Task directions
Each line from the one containing "1976x1318 pixels. How" to the end of the entries below is to be set down exactly; the pictures are not.
_ _ _ _ _ _ _
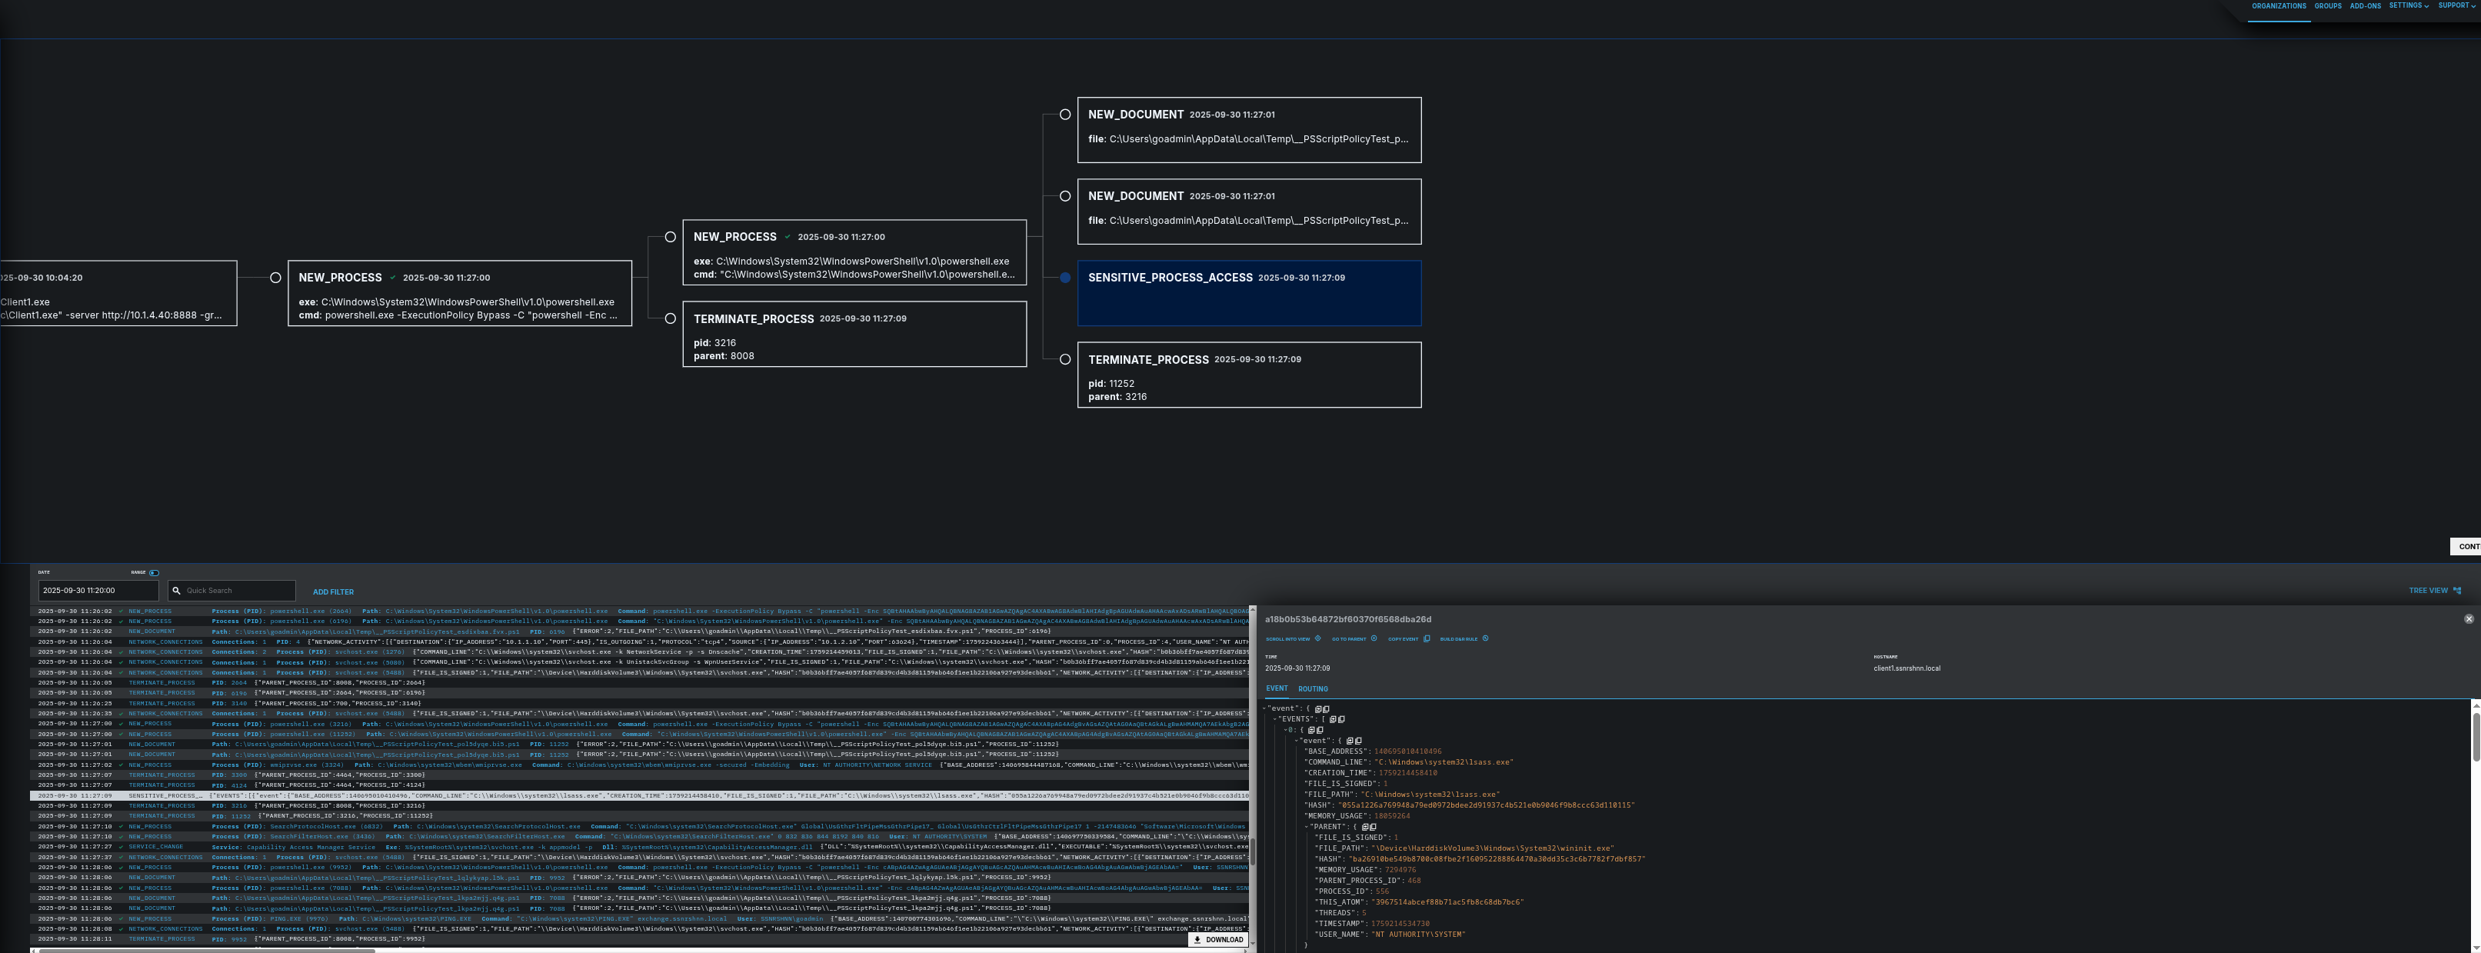2481x953 pixels.
Task: Collapse the "PARENT" JSON object
Action: 1308,827
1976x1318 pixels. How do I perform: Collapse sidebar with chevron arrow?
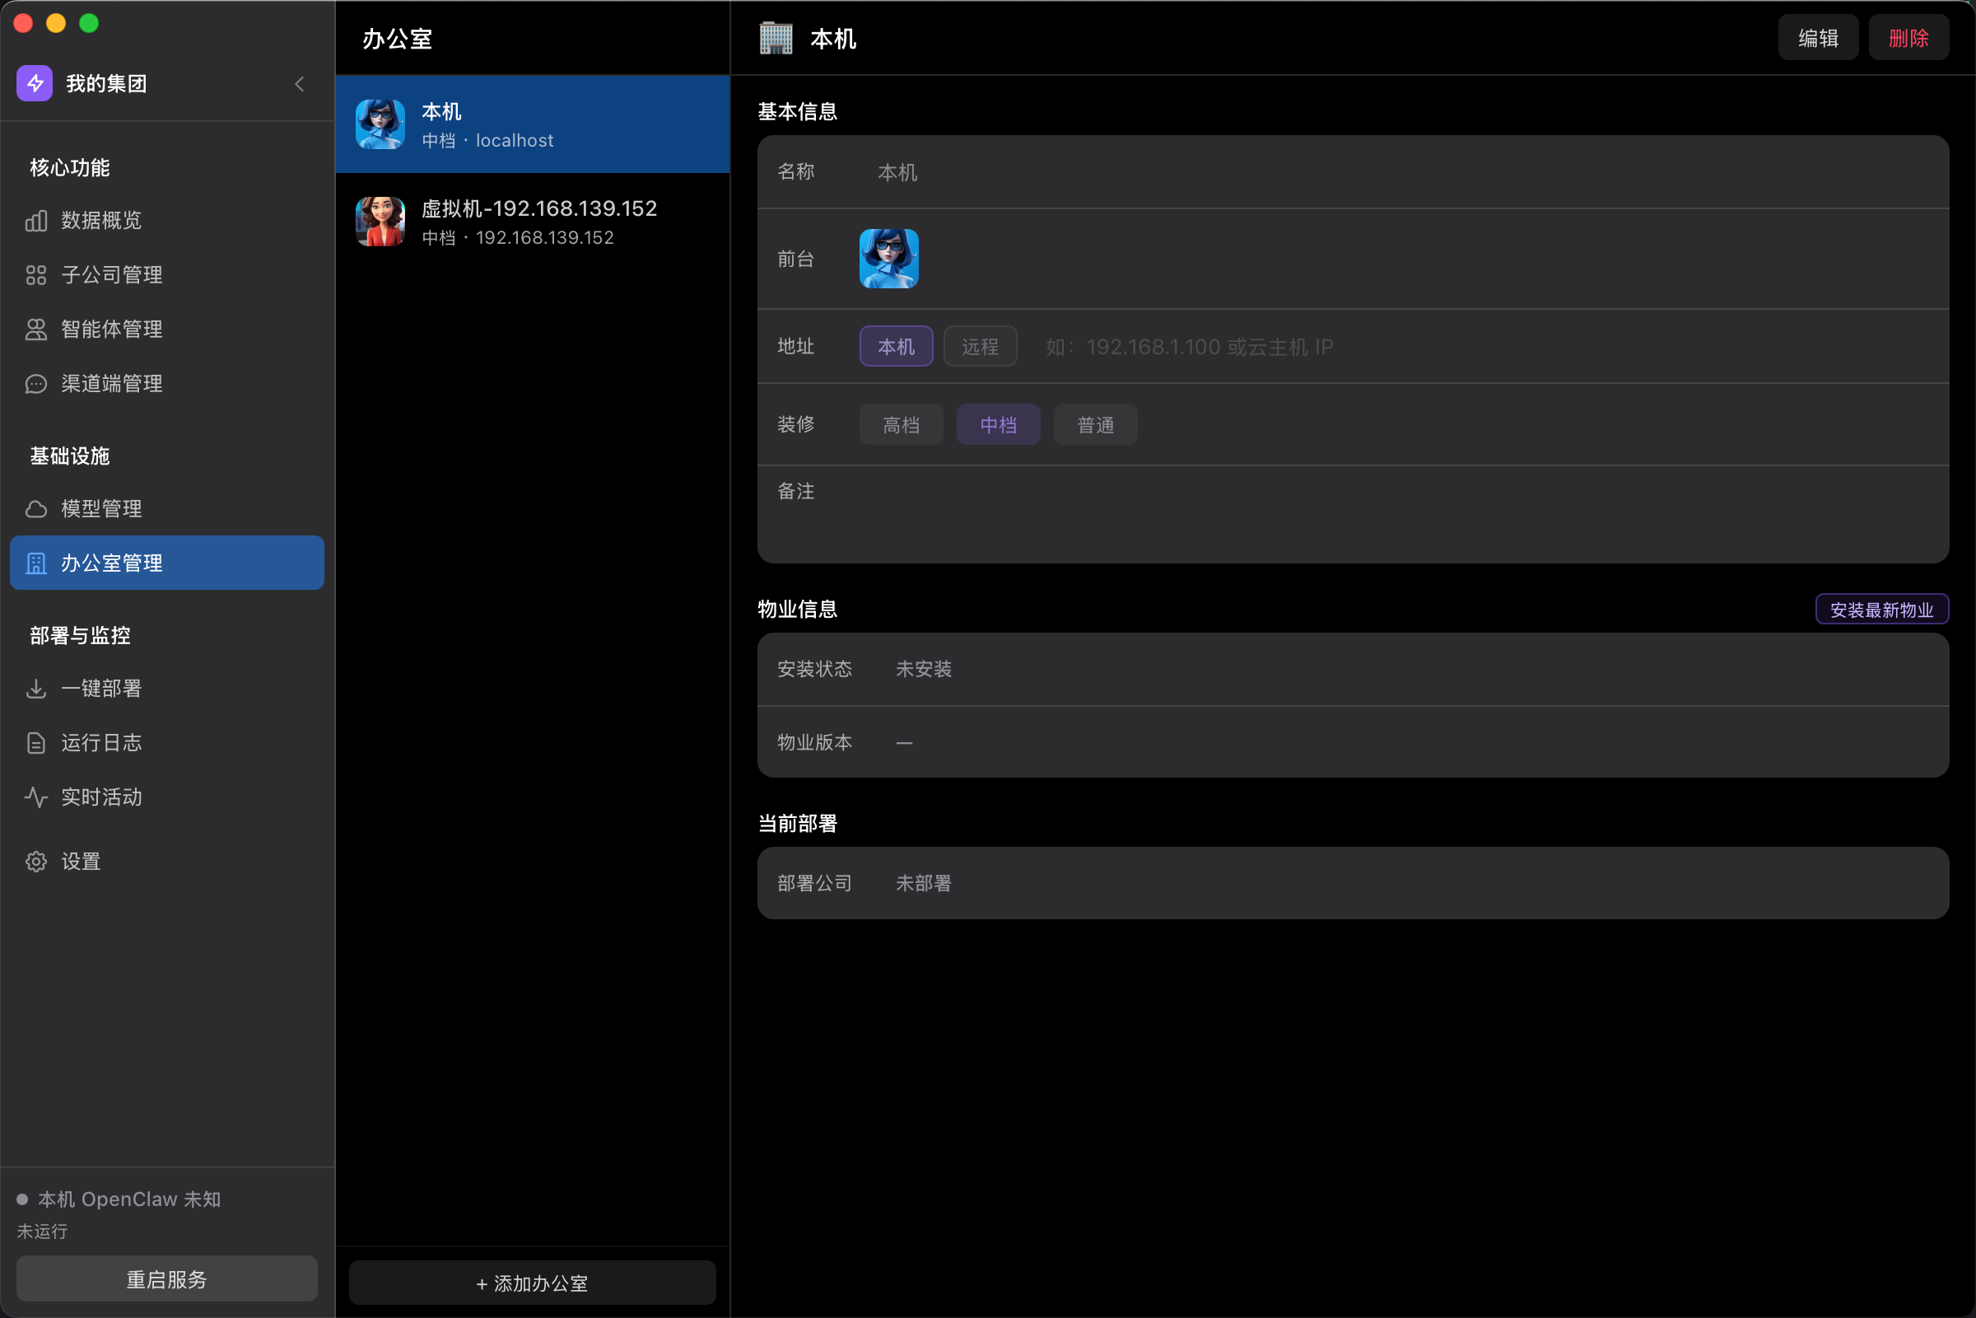(x=300, y=84)
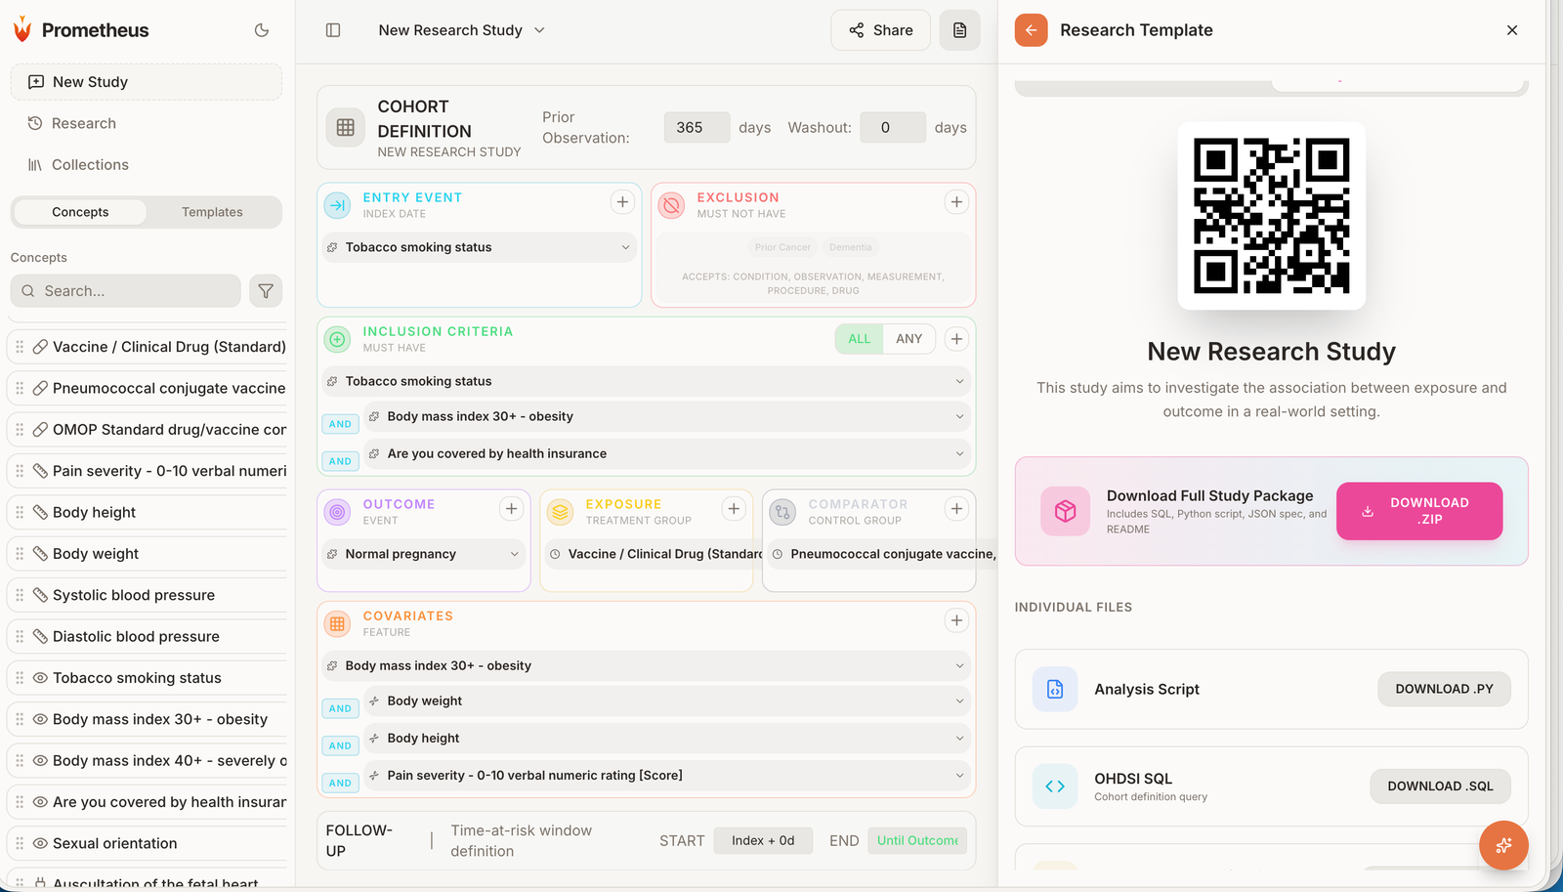
Task: Select Collections in the sidebar
Action: coord(90,164)
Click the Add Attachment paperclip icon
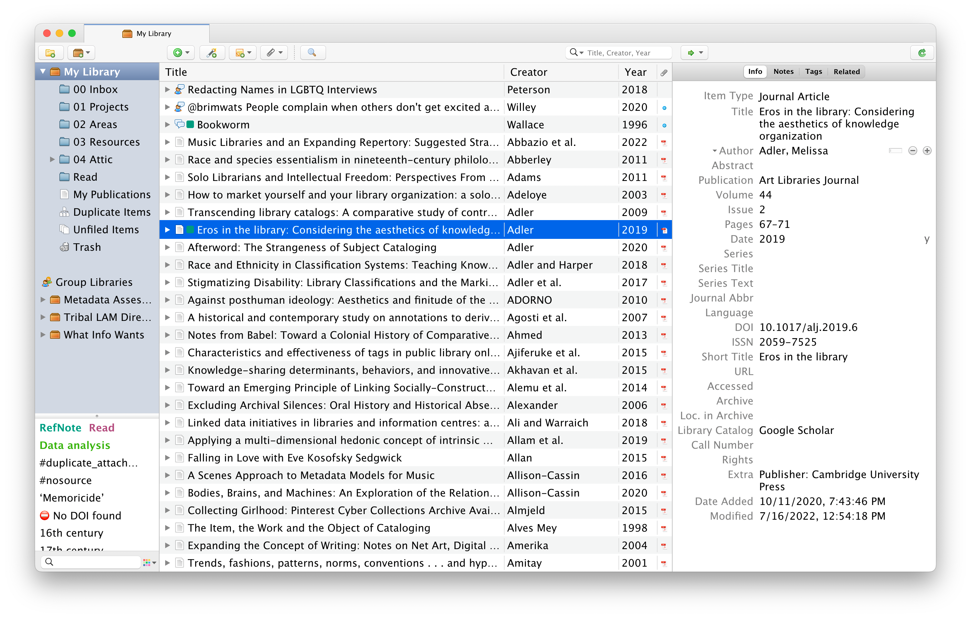Image resolution: width=971 pixels, height=618 pixels. coord(271,53)
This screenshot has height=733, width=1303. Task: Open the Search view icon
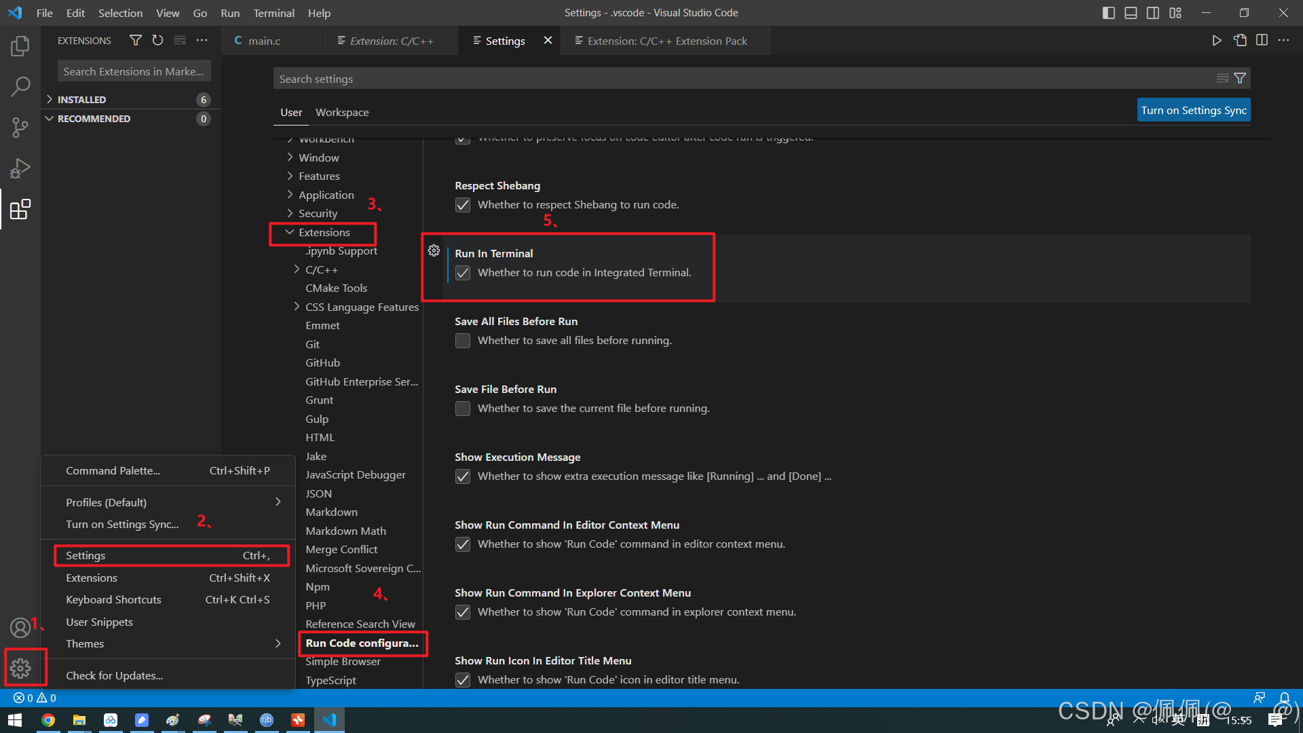coord(20,86)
_ _ _ _ _ _ _
Result of this task
1976x1318 pixels. How do I perform: Collapse sidebar with chevron arrow?
(x=300, y=84)
Task: Select Collections in the sidebar
Action: coord(90,164)
Click the Add Attachment paperclip icon
Image resolution: width=971 pixels, height=618 pixels. coord(271,53)
This screenshot has height=733, width=1303. Task: Open the Search view icon
coord(20,86)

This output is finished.